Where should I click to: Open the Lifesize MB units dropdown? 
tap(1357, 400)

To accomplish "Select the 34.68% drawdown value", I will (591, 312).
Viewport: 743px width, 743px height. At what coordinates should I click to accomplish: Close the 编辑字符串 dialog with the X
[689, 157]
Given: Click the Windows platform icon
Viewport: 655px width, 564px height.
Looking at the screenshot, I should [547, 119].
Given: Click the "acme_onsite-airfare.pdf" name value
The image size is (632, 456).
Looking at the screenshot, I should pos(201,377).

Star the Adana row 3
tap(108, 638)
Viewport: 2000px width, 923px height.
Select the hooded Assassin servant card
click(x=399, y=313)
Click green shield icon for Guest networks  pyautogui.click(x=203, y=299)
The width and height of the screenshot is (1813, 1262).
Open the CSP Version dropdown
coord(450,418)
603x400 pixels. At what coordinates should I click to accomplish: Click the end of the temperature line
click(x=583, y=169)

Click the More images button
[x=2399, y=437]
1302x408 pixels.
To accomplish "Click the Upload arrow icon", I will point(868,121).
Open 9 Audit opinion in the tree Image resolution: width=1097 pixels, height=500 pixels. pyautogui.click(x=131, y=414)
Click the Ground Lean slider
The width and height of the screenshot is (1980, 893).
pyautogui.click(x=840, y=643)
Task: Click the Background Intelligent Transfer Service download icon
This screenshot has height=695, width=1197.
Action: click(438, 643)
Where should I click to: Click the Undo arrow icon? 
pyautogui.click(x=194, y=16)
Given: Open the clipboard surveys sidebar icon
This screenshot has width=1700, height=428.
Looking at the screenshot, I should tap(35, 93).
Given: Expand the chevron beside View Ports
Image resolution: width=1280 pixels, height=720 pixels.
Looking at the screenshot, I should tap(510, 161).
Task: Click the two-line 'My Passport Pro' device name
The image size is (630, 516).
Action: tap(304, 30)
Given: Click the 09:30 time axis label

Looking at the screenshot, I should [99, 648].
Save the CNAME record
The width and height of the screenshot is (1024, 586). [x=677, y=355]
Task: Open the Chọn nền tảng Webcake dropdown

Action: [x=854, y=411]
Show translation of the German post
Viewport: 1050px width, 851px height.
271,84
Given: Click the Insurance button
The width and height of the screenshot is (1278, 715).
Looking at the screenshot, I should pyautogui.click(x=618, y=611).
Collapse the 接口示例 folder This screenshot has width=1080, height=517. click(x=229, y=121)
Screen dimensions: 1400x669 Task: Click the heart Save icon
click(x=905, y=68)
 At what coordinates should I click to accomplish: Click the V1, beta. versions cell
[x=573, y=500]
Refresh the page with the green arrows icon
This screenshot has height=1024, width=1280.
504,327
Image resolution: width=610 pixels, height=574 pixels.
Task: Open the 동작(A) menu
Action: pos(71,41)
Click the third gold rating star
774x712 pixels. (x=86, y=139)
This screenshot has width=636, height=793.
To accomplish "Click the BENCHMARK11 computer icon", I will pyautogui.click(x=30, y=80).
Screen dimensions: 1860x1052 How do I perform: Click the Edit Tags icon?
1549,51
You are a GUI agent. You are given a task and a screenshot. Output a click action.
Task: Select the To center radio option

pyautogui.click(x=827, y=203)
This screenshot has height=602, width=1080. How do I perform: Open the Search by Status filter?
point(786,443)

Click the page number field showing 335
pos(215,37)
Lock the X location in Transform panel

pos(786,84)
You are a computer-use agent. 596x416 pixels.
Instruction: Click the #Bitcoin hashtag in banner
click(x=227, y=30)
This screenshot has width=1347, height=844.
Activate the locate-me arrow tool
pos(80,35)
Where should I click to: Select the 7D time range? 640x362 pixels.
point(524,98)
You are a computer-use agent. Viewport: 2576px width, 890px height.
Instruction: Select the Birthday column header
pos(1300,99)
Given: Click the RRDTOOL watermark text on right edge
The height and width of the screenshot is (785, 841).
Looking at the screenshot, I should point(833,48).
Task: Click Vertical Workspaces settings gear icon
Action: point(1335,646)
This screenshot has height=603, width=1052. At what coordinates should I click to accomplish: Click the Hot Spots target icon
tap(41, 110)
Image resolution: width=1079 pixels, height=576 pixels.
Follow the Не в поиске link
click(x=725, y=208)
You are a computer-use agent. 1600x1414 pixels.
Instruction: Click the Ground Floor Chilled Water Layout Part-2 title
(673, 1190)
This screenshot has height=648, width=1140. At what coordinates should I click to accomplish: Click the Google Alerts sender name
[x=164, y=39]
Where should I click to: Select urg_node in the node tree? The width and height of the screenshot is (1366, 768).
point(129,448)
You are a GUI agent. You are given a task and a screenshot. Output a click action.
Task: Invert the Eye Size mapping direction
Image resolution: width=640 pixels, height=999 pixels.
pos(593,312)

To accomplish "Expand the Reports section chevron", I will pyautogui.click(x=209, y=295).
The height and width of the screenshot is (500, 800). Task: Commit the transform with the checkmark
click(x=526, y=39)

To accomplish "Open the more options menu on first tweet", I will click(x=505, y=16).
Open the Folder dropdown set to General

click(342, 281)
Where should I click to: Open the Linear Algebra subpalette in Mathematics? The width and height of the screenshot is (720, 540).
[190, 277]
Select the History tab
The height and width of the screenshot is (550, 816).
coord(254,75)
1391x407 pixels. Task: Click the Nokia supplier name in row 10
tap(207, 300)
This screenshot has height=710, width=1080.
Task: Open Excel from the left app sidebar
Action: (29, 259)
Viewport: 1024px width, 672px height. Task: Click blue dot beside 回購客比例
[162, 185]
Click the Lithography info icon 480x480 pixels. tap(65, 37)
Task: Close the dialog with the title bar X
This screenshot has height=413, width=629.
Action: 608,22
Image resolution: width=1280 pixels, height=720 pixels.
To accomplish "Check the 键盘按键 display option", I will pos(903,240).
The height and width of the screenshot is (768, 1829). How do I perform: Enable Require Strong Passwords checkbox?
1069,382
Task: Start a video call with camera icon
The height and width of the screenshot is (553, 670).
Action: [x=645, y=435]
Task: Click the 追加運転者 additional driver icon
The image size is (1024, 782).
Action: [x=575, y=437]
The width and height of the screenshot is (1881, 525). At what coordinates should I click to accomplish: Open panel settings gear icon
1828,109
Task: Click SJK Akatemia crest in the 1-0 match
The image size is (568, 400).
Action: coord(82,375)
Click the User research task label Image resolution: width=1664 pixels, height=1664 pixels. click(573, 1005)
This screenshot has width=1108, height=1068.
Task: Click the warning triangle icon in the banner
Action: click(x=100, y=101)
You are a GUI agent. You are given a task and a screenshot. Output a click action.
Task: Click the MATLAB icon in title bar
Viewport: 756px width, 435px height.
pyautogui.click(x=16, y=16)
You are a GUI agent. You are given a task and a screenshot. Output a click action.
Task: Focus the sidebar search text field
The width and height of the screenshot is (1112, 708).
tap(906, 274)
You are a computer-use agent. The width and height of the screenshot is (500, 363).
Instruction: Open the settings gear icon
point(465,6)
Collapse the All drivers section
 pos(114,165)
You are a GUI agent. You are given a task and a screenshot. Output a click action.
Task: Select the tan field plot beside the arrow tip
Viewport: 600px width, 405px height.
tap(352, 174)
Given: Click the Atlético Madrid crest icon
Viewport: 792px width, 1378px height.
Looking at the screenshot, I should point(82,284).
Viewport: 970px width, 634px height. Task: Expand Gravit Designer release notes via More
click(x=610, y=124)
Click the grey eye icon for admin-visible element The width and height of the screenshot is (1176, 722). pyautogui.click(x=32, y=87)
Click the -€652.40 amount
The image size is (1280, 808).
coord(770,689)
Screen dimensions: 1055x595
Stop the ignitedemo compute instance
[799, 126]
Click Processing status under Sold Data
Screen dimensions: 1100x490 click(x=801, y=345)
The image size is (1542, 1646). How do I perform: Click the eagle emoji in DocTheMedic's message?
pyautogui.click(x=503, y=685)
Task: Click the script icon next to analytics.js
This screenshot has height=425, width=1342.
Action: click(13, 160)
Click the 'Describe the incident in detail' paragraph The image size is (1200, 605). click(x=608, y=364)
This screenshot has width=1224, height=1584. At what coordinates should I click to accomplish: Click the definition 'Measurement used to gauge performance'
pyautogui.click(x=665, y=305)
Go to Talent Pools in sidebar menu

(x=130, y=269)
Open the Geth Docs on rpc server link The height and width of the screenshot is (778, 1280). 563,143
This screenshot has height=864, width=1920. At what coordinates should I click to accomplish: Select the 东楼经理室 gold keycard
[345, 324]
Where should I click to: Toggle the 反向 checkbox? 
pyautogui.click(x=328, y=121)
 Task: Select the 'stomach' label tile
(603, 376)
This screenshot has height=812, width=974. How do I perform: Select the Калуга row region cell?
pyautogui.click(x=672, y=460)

════════

EXERCISE REQUIREMENTS: Set down, unchanged, only those lines above that fall between the line with "Where should I click to: Click" and the line with "Given: Expand the chevron beside View Ports", the two end lines included.

TASK SOLUTION:
Where should I click to: Click the Undo arrow icon? 
pyautogui.click(x=194, y=16)
Given: Open the clipboard surveys sidebar icon
This screenshot has width=1700, height=428.
Looking at the screenshot, I should tap(35, 93).
Given: Expand the chevron beside View Ports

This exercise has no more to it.